Esta constante da história das relações meio político-meio mediático é fundamentalmente posta em causa com o aparecimento da internet como média de informação na segunda metade dos anos 1990. Até porque, pela primeira vez, os meios políticos no poder deixaram praticamente de poder controlar a difusão da informação. O que os tem levado a uma sobreprodução de eventos e de comunicados de modo a suscitar a atenção dos média. Até porque todos os partidos políticos consideram desde sempre que estes não falam suficientemente deles, não dão suficientemente importância às suas atividades, iniciativas e tomadas de posição. E que, de qualquer modo, mesmo quando falam, não falam suficientemente ao gosto dos responsáveis do partido na origem dos eventos ou dos comunicados…
Um eterno desamor inevitável
Este eterno desamor é tanto mais facilmente compreensível que a vocação primeira de um média de informação, se quiser ter sucesso, é de tomar em consideração os interesses do seu público (leitor, ouvinte ou espectador, e agora até internauta) e não os que estão interessados em “produzir” informação. Mas também de assumir claramente a função de contrapoder, impedindo que os poderes constituídos (à luz do dia, “discretos” ou obscuros), sejam eles político, económico, social, cultural, desportivo ou outro, tenham muito naturalmente tendência a abusar desse poder, ultrapassando os limites do que é admissível num Estado de direito e numa democracia no pleno sentido da palavra…
Os políticos precisam absolutamente dos jornalistas para comunicarem aos eleitores os seus projetos, as suas iniciativas, as suas tomadas de posição, as suas reações. Os jornalistas precisam absolutamente dos políticos para poderem dispor de uma vasta matéria de natureza a interessar os seus públicos.
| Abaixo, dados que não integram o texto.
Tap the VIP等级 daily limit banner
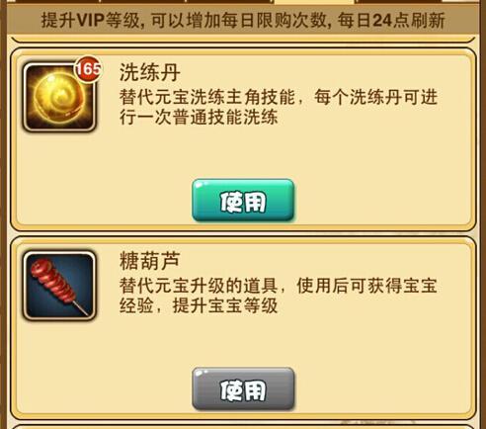Screen dimensions: 486x429 pyautogui.click(x=243, y=20)
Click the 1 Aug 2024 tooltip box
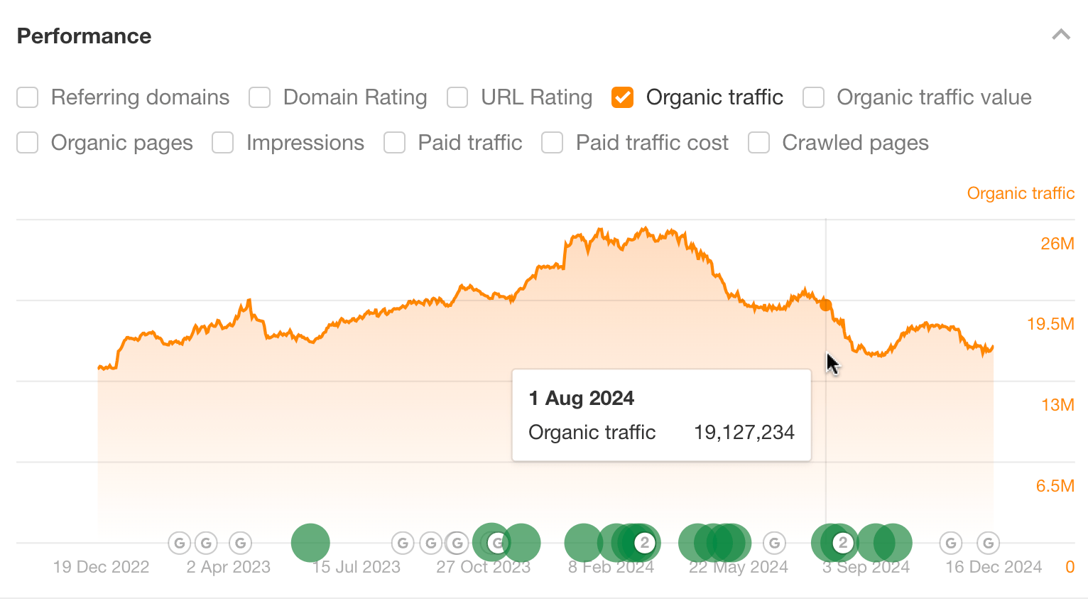 tap(661, 414)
Só que a conceção que uns e outros têm do jornalismo, da informação e dos centros de interesse dos cidadãos é muitas das vezes totalmente oposta e até mesmo inconciliável [7]…
* Nascido no Fundão em 21 de dezembro de 1863, Alfredo da Cunha foi diretor do Diário de Notícias (1889-1919), tendo sucedido ao fundador, Eduardo Coelho, seu sogro. Homem extremamente ativo e com uma importante produção literária, Alfredo da Cunha foi também um dos primeiros historiadores da imprensa portuguesa.
[1] Alfredo da Cunha, Elementos para a História da Imprensa periódica portuguesa (1641-1821), Separata das ‘Memórias da Academia das Ciências de Lisboa’ (Classe de Letras — Tomo IV), Lisboa, 1941, p. 35.
[2] Alfredo da Cunha, Elementos…, p. 36-37.
[3] A literatura dominante continua porém a dizer que foi The Daily Courant, em 1702, na Inglaterra, o primeiro diário da história. Quando até se sabe hoje que, antes dele, na Inglaterra, foi publicado o Norwich Post, em 1701…
[4] Giuseppe Marcocci e José Pedro Paiva, História da inquisição portuguesa 1536-1821, Lisboa, A Esfera dos livros, 2013, pp. 33 e 36.
[5] Alfredo da Cunha, Elementos…, p. 4.
[6] Alfredo da Cunha, Elementos…, p. 118.
[7] Ver sobre esta temática geral J.-M. Nobre-Correia, Histoire des Médias en Europe, 2 volumes, 12a edição, Bruxelas, PUB, 2010, 400 p.